Clone the learn-huggingface repo:

git clone https://github.com/mrdbourke/learn-huggingface

Change into the target directory:

cd learn-huggingface

Create and activate virtual environment

Create environment:

uv venv learn-hf --python 3.12

Note: This setup has been tested with Python 3.12. If you’d like, you can use a different/later version.

Activate it:

source learn-hf/bin/activate

Install PyTorch

uv pip install torch torchvision

Note: On macOS, the default PyTorch install includes MPS (Metal Performance Shaders) support. No special index URL is needed.

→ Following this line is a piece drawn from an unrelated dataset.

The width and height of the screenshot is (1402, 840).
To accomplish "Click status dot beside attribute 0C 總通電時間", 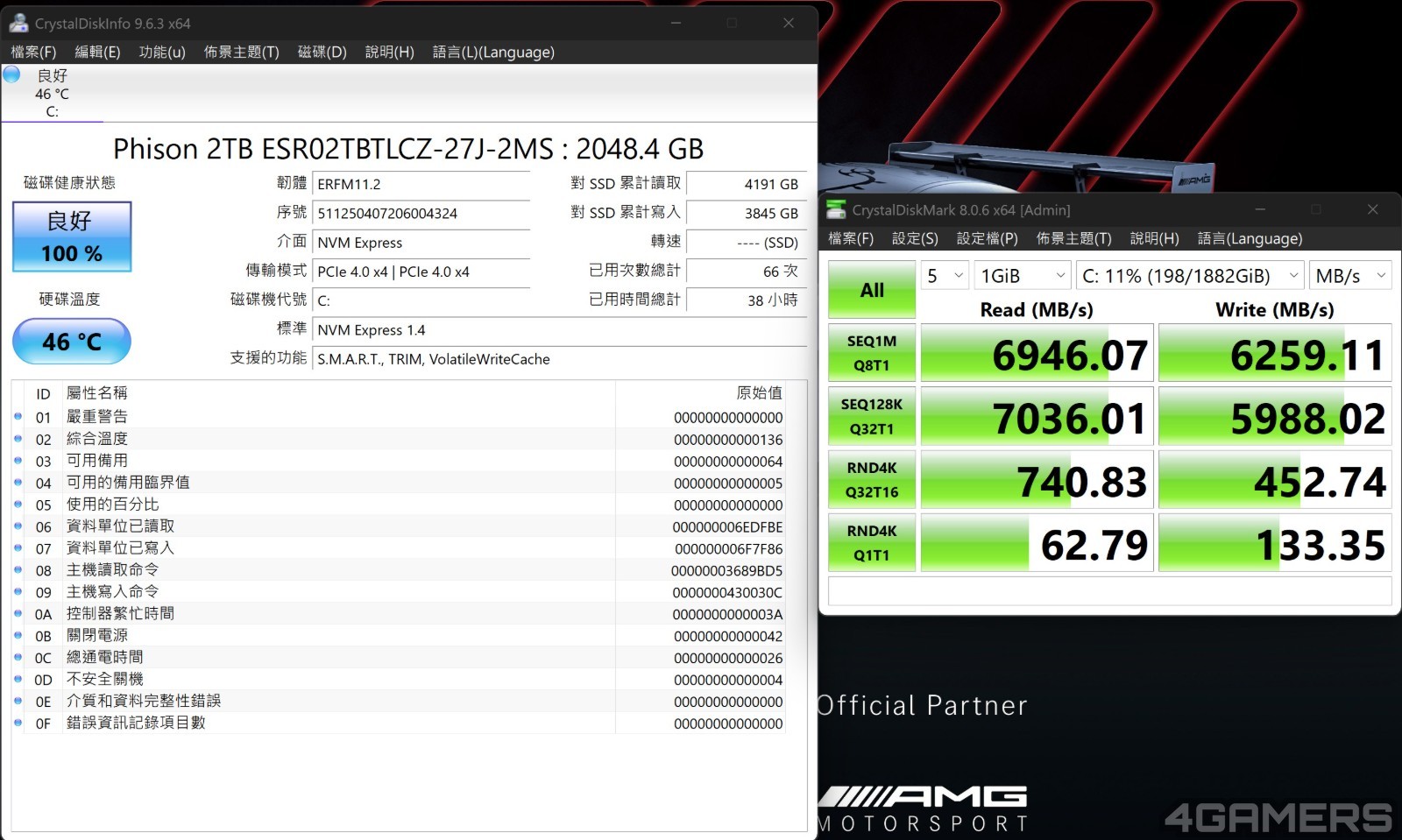I will pyautogui.click(x=18, y=658).
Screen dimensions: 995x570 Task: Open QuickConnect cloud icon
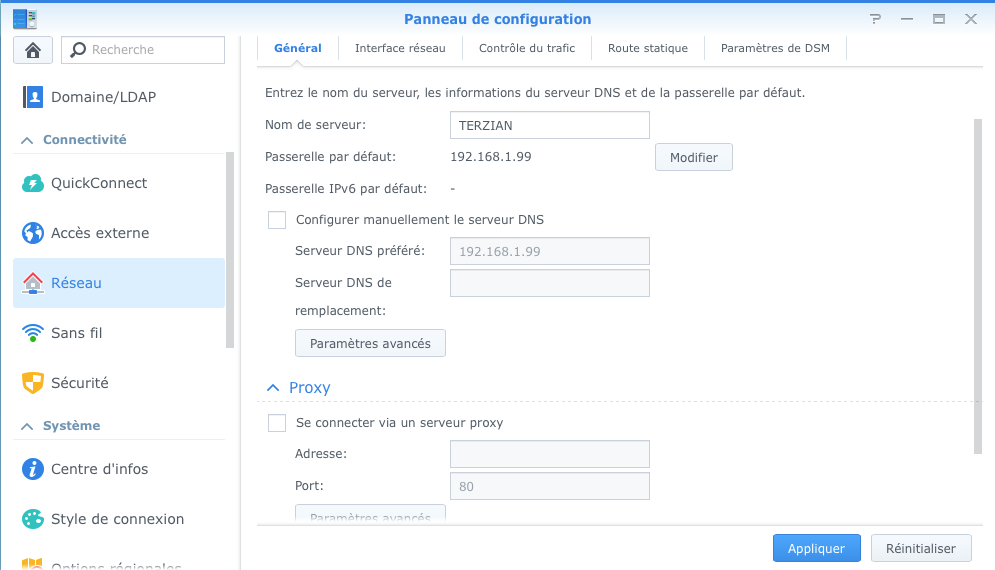coord(34,183)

Install Hugging Face CLI and Login

Install Hugging Face CLI:

uv pip install -U "huggingface_hub[cli]"

Login with your Hugging Face account to authenticate your local machine:

huggingface-cli login

Install dependencies

Install dependencies we’ll need for the projects:

uv pip install transformers datasets evaluate accelerate gradio trl matplotlib jupyter

Note: If you run into any dependency issues during running the projects, you can always install them via uv pip install [DEPENDENCY_NAME].

Check that the imports work

python -c "
import torch, transformers, datasets, accelerate, gradio, trl, matplotlib, huggingface_hub

assert torch.backends.mps.is_available(), 'MPS not available'

print('torch', torch.__version__)
print('mps_available', torch.backends.mps.is_available())
print('mps_built', torch.backends.mps.is_built())

x = torch.tensor([1.0, 2.0]).to('mps')
print('mps_tensor_device', x.device)

print('transformers', transformers.__version__)
print('datasets', datasets.__version__)
print('accelerate', accelerate.__version__)
print('gradio', gradio.__version__)
print('trl', trl.__version__)
print('matplotlib', matplotlib.__version__)
print('huggingface_hub', huggingface_hub.__version__)

print('macOS uv env ready! Good to code!')
"

If these work, we’re good to go!!

Get started

Option A: Jupyter Lab

jupyter lab

Option B: VS Code

Open the project in VS Code:

code .

Note: This requires VS Code installed locally with the Jupyter extension so you can run .ipynb notebooks directly in VS Code.

Alternatively, you can also start writing Python scripts to follow along and learn.